◆ Challenge A:
Answer these questions about the passage on knowledge and reading:
(i) In the quoted passage, how must boys and girls learn "what oysters is"?
(ii) What kind of educator does the text say Charlotte Mason was?
(iii) What name does the author give to the belief that reading comprehension is best improved through formal comprehension strategies?
◆ Challenge B:
In the records, copy out verbatim the stretch from the line containing "Click the Viettel team logo" through the line containing "pos(784,320)".

◆ Reading text:
....
We must give up the farce of teaching young people how to learn, which is just as felicitous a labour and just as necessary as to teach a child the motions of eating without offering him food… The multitudinous things that every person wants to know must be made accessible in the schoolroom, not by diagrams, digests, and abstract principles; but boys and girls, like ‘Kit’s little brother,’ must learn ‘what oysters is’ by supping on oysters. There is absolutely no avenue to knowledge but knowledge itself, and the schools must begin, not by qualifying the mind to deal with knowledge, but by affording all the best books…. We have to face two difficulties. We do not believe in children as intellectual persons nor in knowledge as requisite and necessary for intellectual life.

Charlotte Mason was a British educator, and I hope that her fellow educators in her native land paid her words some heed. Here in the US, we continue to be rather dismissive towards knowledge. We hear it in classrooms, see it in our textbooks, and portray this attitude in our movies and cultural icons.

Pick up a typical basal reader and the clear implication is that comprehension skill depends on formal “comprehension strategies,” such as predicting, summarizing, questioning, and clarifying.2 Look in them fruitlessly to find evidence that the publishers believe reading depends on imbibing a body of knowledge. I call this romantic idea, “formalism”—a belief that reading comprehension can best be improved by acquiring formal comprehension strategies, not by building children’s knowledge base.
....
◆ Data:

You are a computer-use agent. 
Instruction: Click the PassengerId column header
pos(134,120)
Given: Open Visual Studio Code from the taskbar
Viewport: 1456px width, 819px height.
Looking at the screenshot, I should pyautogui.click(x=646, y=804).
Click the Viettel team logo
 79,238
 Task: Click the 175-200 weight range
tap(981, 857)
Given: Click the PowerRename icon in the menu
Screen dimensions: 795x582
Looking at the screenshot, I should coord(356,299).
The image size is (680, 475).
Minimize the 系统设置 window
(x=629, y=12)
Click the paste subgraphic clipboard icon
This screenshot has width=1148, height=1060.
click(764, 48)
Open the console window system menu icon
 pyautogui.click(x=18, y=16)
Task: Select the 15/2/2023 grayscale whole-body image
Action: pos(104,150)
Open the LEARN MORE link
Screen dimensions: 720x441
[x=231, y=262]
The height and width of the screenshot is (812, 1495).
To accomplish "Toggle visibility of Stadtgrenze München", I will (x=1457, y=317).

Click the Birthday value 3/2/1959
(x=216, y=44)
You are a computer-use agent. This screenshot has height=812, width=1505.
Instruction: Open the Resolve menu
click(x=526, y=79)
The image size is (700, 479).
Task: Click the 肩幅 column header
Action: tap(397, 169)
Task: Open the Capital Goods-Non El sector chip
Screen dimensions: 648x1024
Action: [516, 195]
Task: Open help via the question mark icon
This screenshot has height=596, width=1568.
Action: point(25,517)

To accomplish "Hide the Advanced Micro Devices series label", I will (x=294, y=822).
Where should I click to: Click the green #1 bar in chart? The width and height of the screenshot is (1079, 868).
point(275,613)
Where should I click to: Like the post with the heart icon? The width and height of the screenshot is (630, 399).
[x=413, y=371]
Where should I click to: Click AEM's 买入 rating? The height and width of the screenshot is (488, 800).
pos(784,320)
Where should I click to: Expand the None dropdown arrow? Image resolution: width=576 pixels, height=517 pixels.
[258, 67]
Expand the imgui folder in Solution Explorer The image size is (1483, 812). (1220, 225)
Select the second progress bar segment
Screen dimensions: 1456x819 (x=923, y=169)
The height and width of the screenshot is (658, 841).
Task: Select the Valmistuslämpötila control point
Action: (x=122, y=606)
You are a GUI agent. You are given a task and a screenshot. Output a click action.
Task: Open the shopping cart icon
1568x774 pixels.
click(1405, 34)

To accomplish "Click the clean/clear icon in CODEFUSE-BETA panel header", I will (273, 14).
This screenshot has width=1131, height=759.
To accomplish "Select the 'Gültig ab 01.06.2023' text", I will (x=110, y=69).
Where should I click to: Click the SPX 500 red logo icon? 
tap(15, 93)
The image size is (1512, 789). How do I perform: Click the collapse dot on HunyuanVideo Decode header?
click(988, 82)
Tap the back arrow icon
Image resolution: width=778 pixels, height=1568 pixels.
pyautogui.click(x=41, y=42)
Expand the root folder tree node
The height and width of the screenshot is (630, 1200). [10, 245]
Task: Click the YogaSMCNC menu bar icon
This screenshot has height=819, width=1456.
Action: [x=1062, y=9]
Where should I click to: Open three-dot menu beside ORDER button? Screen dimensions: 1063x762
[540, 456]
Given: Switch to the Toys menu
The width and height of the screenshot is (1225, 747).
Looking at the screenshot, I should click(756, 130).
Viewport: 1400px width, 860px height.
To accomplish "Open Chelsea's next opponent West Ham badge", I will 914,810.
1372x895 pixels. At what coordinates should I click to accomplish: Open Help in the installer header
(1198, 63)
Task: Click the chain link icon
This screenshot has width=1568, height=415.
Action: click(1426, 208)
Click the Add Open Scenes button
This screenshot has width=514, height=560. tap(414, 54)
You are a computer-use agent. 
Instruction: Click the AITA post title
....
◆ Full solution A:
(i) By supping on oysters.
(ii) A British educator.
(iii) "Formalism."

◆ Full solution B:
Click the Viettel team logo
 79,238
 Task: Click the 175-200 weight range
tap(981, 857)
Given: Click the PowerRename icon in the menu
Screen dimensions: 795x582
Looking at the screenshot, I should coord(356,299).
The image size is (680, 475).
Minimize the 系统设置 window
(x=629, y=12)
Click the paste subgraphic clipboard icon
This screenshot has width=1148, height=1060.
click(764, 48)
Open the console window system menu icon
 pyautogui.click(x=18, y=16)
Task: Select the 15/2/2023 grayscale whole-body image
Action: pos(104,150)
Open the LEARN MORE link
Screen dimensions: 720x441
[x=231, y=262]
The height and width of the screenshot is (812, 1495).
To accomplish "Toggle visibility of Stadtgrenze München", I will (x=1457, y=317).

Click the Birthday value 3/2/1959
(x=216, y=44)
You are a computer-use agent. This screenshot has height=812, width=1505.
Instruction: Open the Resolve menu
click(x=526, y=79)
The image size is (700, 479).
Task: Click the 肩幅 column header
Action: tap(397, 169)
Task: Open the Capital Goods-Non El sector chip
Screen dimensions: 648x1024
Action: [516, 195]
Task: Open help via the question mark icon
This screenshot has height=596, width=1568.
Action: point(25,517)

To accomplish "Hide the Advanced Micro Devices series label", I will (x=294, y=822).
Where should I click to: Click the green #1 bar in chart? The width and height of the screenshot is (1079, 868).
point(275,613)
Where should I click to: Like the post with the heart icon? The width and height of the screenshot is (630, 399).
[x=413, y=371]
Where should I click to: Click AEM's 买入 rating? The height and width of the screenshot is (488, 800).
pos(784,320)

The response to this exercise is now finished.